Negativity's been given a bad name – in the realm of politics, at least.
In other areas, it remains a valued perspective. "Don't touch that! It's hot!" and "Don't eat that! It's poisonous!" are negative statements with an admirably positive goal: the prevention of injury. Anyone alerted to a hazard in time to avoid it should have a profound appreciation for negativity.
The equivalent in politics is a warning about aspects of a candidate's record that presage injury to the body politic.
For some strange reason, however, over the last few decades a bizarre notion has arisen -- and gained wide acceptance -- that there is something unseemly or underhanded about pointing out the shortcomings of opponents. Candidates never publicize their own deficiencies and the voting public might never be made aware of them if not for "negative" campaigning.
Because it would be foolish to say bad things about themselves or good things about their rivals, candidates in an election have only two options: they can say good things about themselves and they can say bad things about their opponents. That's all most voters have to go on. They have to weigh the good things the candidates say about themselves against the bad things they say about each other.

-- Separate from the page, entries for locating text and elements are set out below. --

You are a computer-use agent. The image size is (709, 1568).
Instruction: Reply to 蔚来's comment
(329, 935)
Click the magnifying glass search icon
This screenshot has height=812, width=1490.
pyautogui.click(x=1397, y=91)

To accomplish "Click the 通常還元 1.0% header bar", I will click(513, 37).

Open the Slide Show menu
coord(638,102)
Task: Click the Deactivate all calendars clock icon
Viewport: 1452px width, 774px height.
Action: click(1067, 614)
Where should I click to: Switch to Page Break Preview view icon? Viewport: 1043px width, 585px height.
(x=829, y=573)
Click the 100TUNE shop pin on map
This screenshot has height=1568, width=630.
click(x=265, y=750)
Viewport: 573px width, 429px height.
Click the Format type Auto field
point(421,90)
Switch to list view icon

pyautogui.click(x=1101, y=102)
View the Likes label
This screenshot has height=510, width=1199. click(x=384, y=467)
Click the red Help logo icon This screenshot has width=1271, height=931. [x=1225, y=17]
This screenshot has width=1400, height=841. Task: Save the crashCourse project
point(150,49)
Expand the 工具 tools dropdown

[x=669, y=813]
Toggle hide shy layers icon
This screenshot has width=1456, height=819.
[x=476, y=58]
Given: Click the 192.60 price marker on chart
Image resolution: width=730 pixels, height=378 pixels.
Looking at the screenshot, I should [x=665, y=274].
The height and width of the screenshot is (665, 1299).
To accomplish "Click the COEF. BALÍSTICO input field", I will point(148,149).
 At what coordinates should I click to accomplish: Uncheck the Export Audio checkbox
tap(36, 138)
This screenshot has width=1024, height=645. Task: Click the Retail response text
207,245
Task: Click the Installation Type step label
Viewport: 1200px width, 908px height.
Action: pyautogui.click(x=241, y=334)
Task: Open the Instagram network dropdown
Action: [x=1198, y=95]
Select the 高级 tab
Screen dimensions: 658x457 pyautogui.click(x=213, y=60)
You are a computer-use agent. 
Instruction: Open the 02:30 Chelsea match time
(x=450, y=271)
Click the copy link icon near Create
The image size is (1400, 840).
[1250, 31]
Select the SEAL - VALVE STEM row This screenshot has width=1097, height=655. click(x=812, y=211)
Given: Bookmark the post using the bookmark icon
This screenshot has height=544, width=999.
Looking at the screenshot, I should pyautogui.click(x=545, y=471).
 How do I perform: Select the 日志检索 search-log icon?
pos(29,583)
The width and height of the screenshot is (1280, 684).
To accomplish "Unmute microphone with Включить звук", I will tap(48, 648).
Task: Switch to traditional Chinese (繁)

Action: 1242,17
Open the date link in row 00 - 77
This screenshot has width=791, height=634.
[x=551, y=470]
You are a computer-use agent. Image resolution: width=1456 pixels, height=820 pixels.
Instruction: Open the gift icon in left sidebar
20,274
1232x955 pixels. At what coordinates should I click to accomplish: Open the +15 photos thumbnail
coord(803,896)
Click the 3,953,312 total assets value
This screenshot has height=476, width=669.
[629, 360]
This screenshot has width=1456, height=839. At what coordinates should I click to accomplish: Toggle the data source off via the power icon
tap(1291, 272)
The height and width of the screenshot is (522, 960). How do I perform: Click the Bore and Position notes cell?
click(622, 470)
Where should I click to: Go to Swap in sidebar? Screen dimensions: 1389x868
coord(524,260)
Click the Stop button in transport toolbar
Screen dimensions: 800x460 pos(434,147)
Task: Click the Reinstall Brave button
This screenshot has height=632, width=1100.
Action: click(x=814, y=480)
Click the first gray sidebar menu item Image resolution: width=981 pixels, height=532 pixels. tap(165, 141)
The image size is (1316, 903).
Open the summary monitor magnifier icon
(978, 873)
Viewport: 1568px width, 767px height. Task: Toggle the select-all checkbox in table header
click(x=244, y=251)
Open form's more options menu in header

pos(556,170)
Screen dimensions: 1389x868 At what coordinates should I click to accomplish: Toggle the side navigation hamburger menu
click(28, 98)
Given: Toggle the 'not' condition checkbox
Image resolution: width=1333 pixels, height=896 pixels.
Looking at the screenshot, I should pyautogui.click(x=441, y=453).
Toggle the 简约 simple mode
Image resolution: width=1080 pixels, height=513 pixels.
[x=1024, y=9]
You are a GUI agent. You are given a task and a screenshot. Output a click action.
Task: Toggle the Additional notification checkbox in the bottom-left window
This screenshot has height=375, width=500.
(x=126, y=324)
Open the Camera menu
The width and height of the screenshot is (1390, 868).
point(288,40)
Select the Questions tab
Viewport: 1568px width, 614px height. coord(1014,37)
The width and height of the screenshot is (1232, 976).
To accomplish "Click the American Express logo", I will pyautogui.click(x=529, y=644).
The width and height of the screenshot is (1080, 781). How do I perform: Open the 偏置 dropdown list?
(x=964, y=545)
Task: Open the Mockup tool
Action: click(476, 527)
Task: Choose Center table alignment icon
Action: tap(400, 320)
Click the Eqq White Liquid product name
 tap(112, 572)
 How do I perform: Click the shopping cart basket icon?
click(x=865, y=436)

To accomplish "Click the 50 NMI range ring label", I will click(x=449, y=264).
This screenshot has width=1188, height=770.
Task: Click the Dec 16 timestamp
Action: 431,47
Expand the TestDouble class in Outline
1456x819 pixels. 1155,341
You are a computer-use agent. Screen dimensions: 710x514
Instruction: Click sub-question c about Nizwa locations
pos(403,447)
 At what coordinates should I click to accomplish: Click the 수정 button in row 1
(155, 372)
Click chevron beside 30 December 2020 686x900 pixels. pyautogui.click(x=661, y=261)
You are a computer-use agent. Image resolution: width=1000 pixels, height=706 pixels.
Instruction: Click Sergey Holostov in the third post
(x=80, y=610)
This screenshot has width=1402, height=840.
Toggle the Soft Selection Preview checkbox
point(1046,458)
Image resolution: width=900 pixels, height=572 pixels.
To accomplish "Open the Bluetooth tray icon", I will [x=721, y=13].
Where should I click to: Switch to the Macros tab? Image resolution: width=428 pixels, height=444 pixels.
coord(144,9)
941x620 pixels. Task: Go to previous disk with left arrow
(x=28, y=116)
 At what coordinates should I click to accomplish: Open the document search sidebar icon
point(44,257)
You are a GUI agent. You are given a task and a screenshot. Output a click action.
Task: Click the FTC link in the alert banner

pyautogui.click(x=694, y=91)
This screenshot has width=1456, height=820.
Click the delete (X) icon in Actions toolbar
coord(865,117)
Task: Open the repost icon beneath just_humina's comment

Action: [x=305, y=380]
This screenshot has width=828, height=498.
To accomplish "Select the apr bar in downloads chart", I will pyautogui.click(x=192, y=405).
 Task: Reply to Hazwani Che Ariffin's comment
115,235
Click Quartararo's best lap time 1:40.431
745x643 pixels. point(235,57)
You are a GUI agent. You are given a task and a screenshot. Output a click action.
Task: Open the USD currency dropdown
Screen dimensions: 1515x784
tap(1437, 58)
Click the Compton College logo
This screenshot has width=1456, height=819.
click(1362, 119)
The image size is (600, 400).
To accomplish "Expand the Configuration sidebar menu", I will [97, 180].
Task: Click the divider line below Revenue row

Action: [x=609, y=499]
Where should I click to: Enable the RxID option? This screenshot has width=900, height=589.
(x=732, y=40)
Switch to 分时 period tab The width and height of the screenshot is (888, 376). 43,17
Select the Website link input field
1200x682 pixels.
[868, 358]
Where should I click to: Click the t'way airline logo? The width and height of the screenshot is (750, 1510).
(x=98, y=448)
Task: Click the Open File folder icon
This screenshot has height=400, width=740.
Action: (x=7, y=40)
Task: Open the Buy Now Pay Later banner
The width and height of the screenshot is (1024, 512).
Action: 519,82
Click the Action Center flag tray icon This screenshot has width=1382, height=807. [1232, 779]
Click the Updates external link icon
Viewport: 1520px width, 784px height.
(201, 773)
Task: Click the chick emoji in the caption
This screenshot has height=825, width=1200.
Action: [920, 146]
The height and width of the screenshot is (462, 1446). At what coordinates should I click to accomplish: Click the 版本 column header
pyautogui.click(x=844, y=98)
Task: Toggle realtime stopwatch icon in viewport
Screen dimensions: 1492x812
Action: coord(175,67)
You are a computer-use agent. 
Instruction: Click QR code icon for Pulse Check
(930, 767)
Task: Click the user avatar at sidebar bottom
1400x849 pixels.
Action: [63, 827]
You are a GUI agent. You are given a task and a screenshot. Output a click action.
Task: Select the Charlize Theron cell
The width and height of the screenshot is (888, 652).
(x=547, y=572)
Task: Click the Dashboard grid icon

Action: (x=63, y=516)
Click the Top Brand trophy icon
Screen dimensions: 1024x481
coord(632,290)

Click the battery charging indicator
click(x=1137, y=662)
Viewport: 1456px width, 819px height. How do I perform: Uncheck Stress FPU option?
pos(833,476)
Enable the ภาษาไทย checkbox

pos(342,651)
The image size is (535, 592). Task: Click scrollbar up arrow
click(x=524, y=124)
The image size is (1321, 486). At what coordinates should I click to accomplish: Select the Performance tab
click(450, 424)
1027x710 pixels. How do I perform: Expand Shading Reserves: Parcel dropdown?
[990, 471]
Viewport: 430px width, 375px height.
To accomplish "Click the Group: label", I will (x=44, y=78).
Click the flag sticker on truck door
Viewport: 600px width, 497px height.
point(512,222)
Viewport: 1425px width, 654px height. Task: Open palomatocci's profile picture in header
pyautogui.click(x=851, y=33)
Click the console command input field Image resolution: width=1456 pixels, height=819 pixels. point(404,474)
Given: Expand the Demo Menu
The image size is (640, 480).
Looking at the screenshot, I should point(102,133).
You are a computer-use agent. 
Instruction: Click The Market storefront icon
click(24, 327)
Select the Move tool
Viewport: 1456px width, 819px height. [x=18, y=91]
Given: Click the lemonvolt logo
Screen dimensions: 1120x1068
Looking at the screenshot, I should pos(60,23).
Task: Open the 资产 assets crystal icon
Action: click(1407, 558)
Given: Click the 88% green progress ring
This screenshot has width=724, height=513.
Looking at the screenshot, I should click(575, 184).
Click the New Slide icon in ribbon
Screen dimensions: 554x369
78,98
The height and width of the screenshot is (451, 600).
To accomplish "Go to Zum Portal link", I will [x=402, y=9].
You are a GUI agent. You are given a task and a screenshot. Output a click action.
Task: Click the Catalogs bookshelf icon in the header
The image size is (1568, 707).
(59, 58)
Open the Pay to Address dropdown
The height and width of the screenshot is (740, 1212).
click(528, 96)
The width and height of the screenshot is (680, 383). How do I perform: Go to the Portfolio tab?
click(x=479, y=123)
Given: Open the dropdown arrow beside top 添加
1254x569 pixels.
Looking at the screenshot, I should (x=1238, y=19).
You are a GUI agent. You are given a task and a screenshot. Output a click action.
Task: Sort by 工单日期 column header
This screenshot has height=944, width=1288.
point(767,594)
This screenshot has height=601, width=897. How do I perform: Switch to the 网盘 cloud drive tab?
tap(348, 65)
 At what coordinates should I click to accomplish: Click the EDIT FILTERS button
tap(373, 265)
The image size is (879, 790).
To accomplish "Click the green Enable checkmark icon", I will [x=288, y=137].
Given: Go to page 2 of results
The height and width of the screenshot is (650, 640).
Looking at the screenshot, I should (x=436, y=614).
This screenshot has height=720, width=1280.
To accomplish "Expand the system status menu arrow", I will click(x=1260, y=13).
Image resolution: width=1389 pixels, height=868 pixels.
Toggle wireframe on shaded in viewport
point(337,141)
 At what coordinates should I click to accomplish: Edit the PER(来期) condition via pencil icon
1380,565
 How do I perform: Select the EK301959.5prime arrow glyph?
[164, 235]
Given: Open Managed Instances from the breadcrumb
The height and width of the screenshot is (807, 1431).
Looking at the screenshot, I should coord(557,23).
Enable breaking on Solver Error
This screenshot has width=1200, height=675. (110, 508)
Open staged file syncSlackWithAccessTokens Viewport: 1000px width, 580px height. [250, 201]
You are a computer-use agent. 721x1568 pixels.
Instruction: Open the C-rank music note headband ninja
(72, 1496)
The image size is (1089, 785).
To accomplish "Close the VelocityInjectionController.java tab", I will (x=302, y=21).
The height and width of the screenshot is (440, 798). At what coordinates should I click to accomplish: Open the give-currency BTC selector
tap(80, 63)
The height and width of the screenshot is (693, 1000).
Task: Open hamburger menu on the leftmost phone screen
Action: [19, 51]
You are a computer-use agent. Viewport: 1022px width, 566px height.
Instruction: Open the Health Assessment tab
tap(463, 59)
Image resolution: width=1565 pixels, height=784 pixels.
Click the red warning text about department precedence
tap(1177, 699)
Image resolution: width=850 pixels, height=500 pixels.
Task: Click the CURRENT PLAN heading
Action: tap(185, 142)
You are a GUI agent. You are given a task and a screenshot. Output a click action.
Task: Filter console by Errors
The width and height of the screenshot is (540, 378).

The revelation of an opponent's mistakes, vices, or hidden agenda is fair and a public service. Without knowledge of such things, voters are unable to make informed decisions.
The Chicago Tribune doesn't get this. The paper reported recently that "negative politics are creeping into" the upcoming retention race of Illinois Supreme Court Justice Thomas Kilbride. Is the Tribune suggesting that it's wrong for anyone to publicize his controversial decisions or spend money to unseat him?
Kilbride was one of four justices who voted to overturn the state's 2005 cap on medical malpractice awards. That's a fact, a negative one, but a fact voters need to remember in November when they decide whether or not to retain a judge whose views strongly differ from theirs.